Put simply, complete fidelity to end-to-end may cause users to embrace the digital equivalent of gated communities. Gated communities offer safety and stability to residents and a manager to complain to when something goes wrong. But from a generative standpoint, digital gated communities are prisons. Their confinement is less than obvious because what they block is generative possibility: the ability of outsiders to offer code and services to users, giving users and producers an opportunity to influence the future without a regulator’s permission. If digital gated communities become the norm, highly skilled Internet users of the sort who predominated in the mid-1980s will still be able to enjoy generative computing on platforms that are not locked down, but the rest of the public will not be brought along for the ride. For those using locked-down endpoints, the freedom in the middle of the network is meaningless.
Zittrain concludes that the best course is to “try to maintain the fundamental generativity of the existing grid while taking seriously the problems that fuel enemies of the Internet free-for-all. It requires charting an intermediate course to make the grid more secure — and to make some activities to which regulators object more regulable — in order to continue to enable the rapid deployment of the sort of amateur programming that has made the Internet such a stunning success.” It’s not a question, in other words, of whether there will be limits. There will be. It’s a question of where those limits will be imposed and who will impose them.

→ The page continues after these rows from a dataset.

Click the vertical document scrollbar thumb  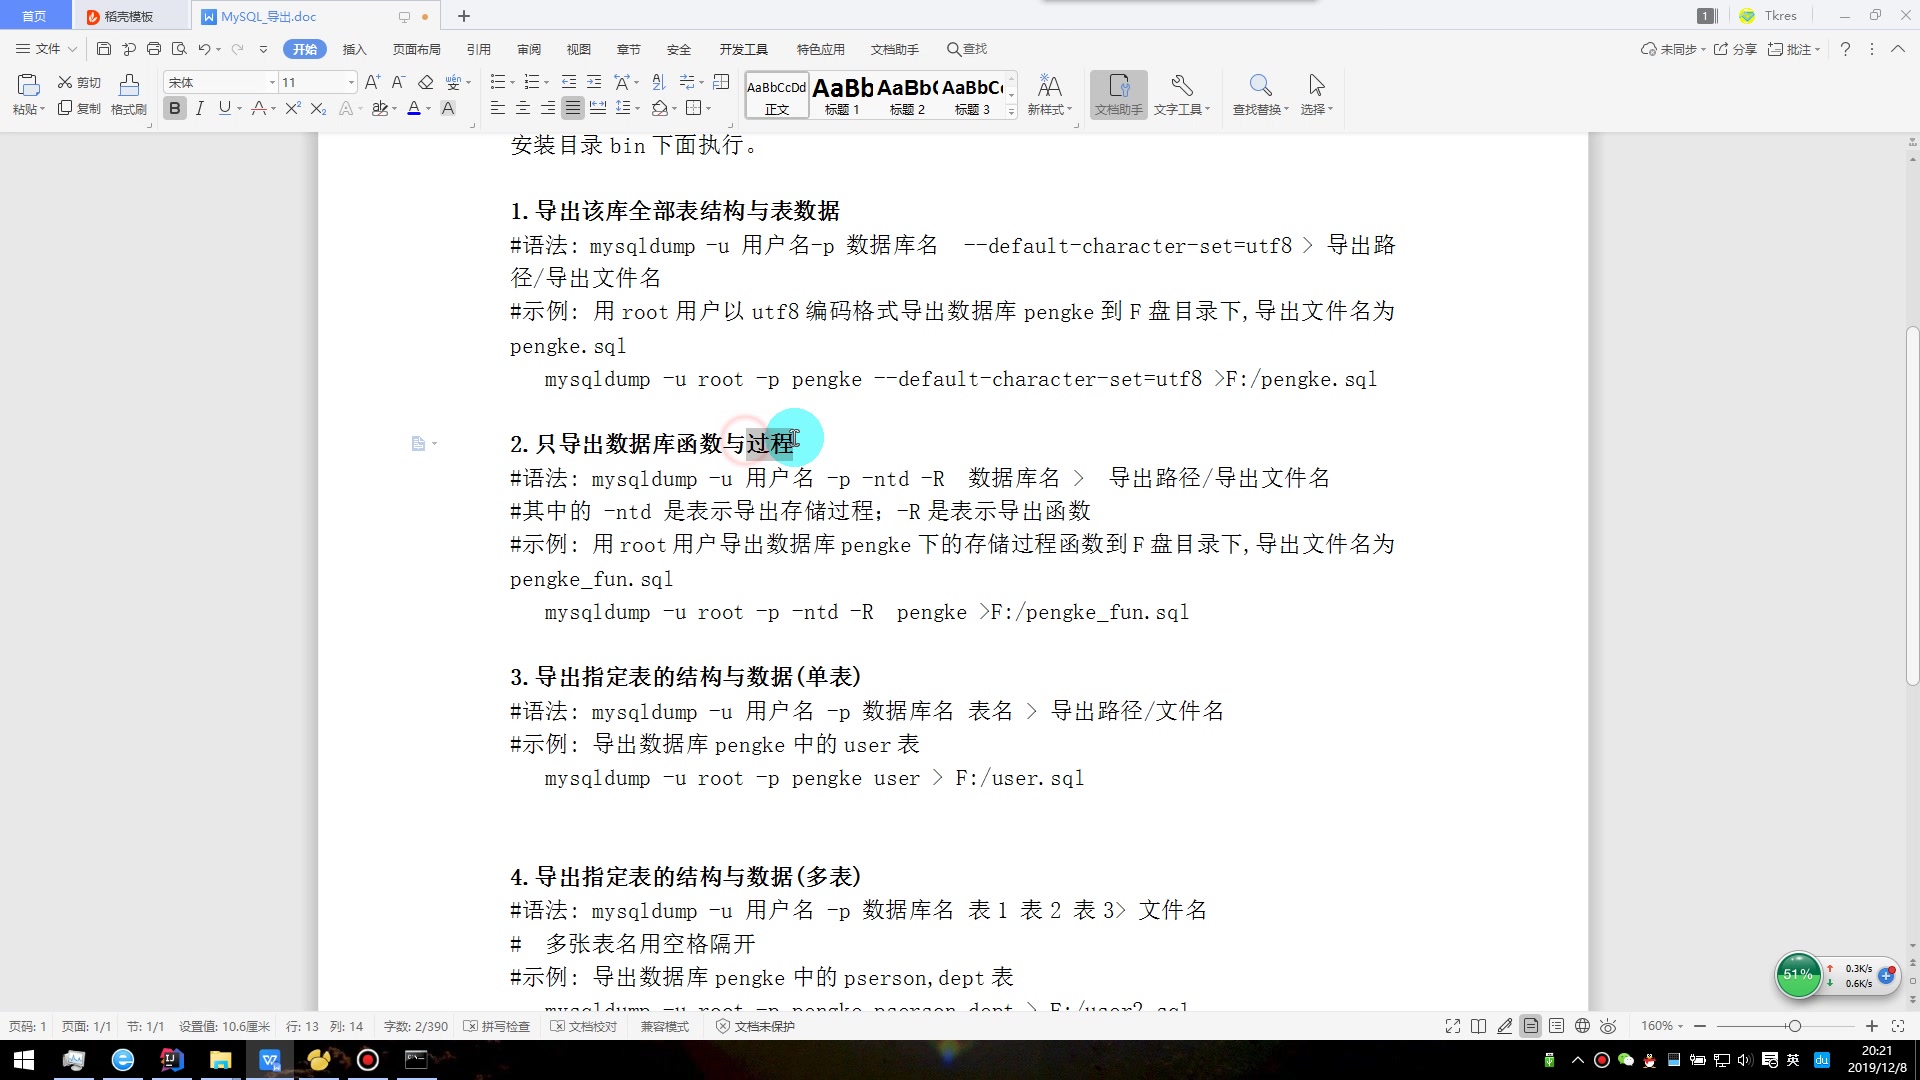pyautogui.click(x=1912, y=505)
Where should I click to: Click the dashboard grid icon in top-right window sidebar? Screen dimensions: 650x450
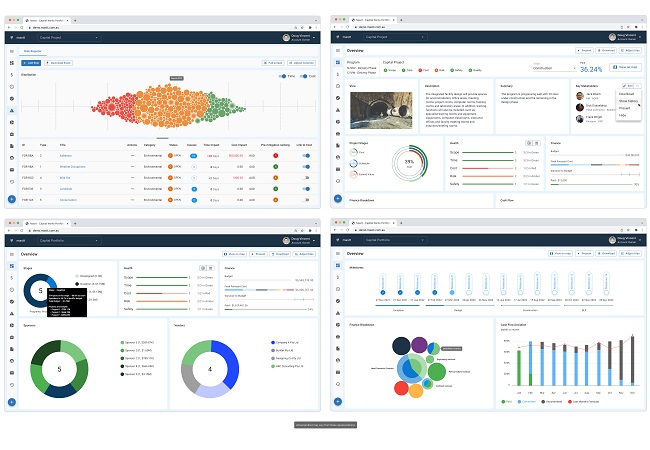pyautogui.click(x=338, y=60)
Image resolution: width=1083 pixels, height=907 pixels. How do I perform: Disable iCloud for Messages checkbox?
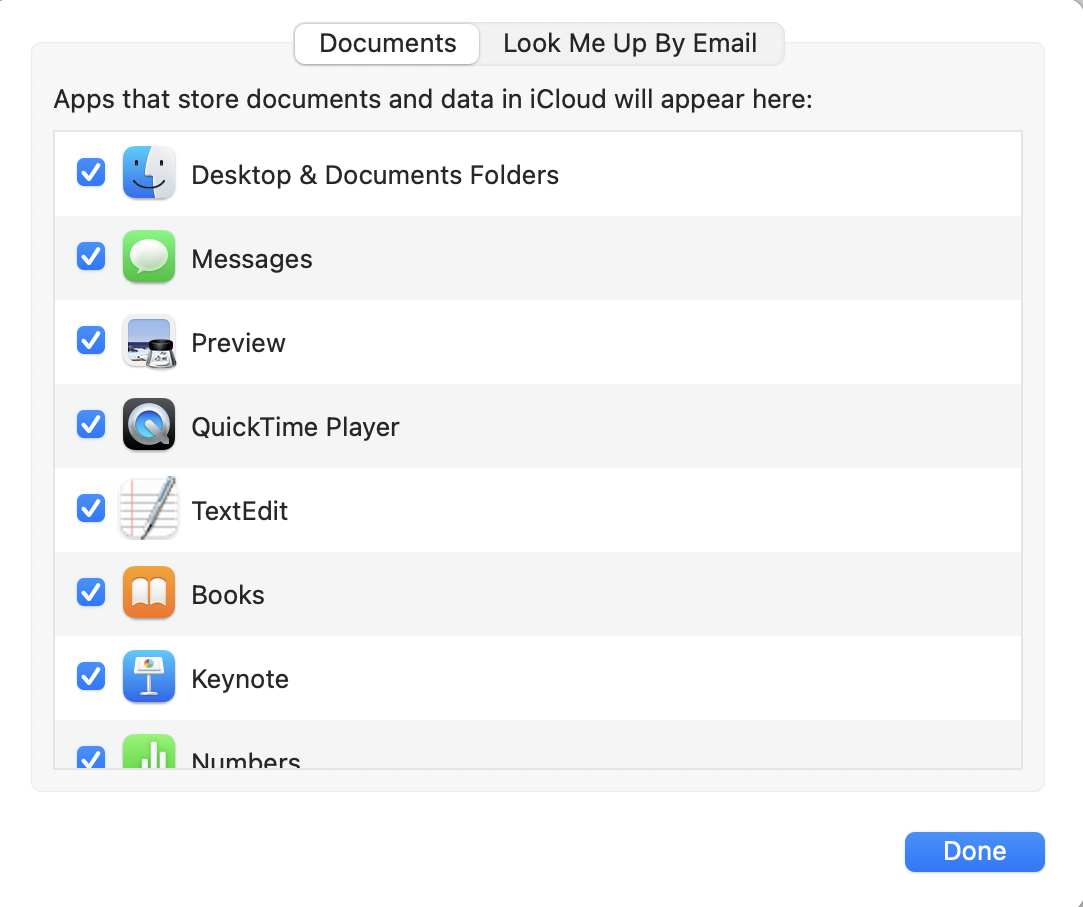91,258
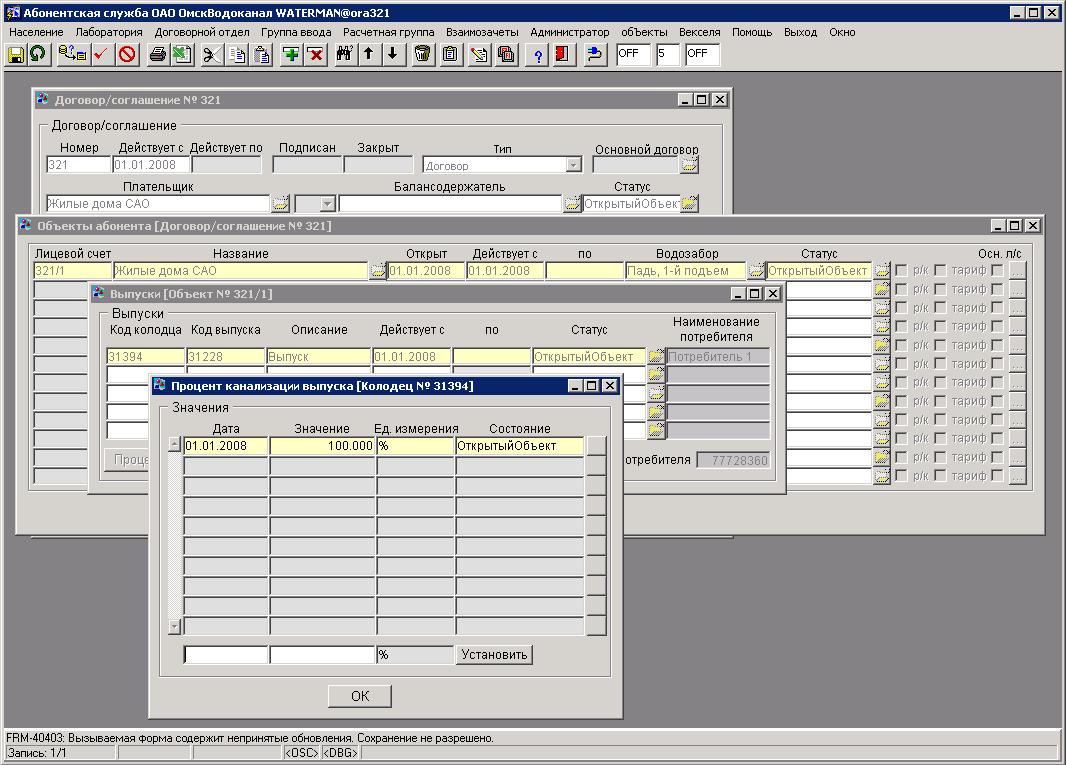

That’s the best argument I’ve heard that web suppression is actually liberation. Zittrain should try his hand at proving “war is peace,” “slavery is freedom” and “ignorance is strength” next because I think the USA PATRIOT Act failed to made a strong enough case for those three. Yet if a weak argument is sufficient to override the guaranteed freedoms of the U.S. Constitution, a strong argument like Zittrain’s should be able to override the impartiality of the Internet, all things being equal.
Yet, all things are not equal. The difference between classic government and Internet regulation is that, with the later, we have a choice. A small group of corrupt bureaucrats has a monopoly on classic government because they have the means of enabling that monopoly, but on the Internet, no such means exists. Proof of that concept is the Millenium Act‘s utter failure to control P2P file sharing. Even if the governments of the world teamed up to force physical controls on every pathway of the WWW, there are already a dozen other potentially global networks in place that can bypass the Internet completely, and more communication technology on the way.
Perhaps the most controversial of these upcoming global network tools is non-local quantum entanglement, a technology that was heralded by Luddites, until recently, as “wishful thinking.” Quantum communication has now been shown to enable transfer of data with no medium, thus creating a situation where no method of blocking or tapping the communiqué exists. To generate commercial demand for quantum communication on a global level, all we need is for someone to attempt control of the Internet.
I welcome Zittrain’s argument and hope it prompts bureaucrats to expurgate the web because the only self-defeating action one can take in regard to global communication is an attempt to regulate the Internet itself.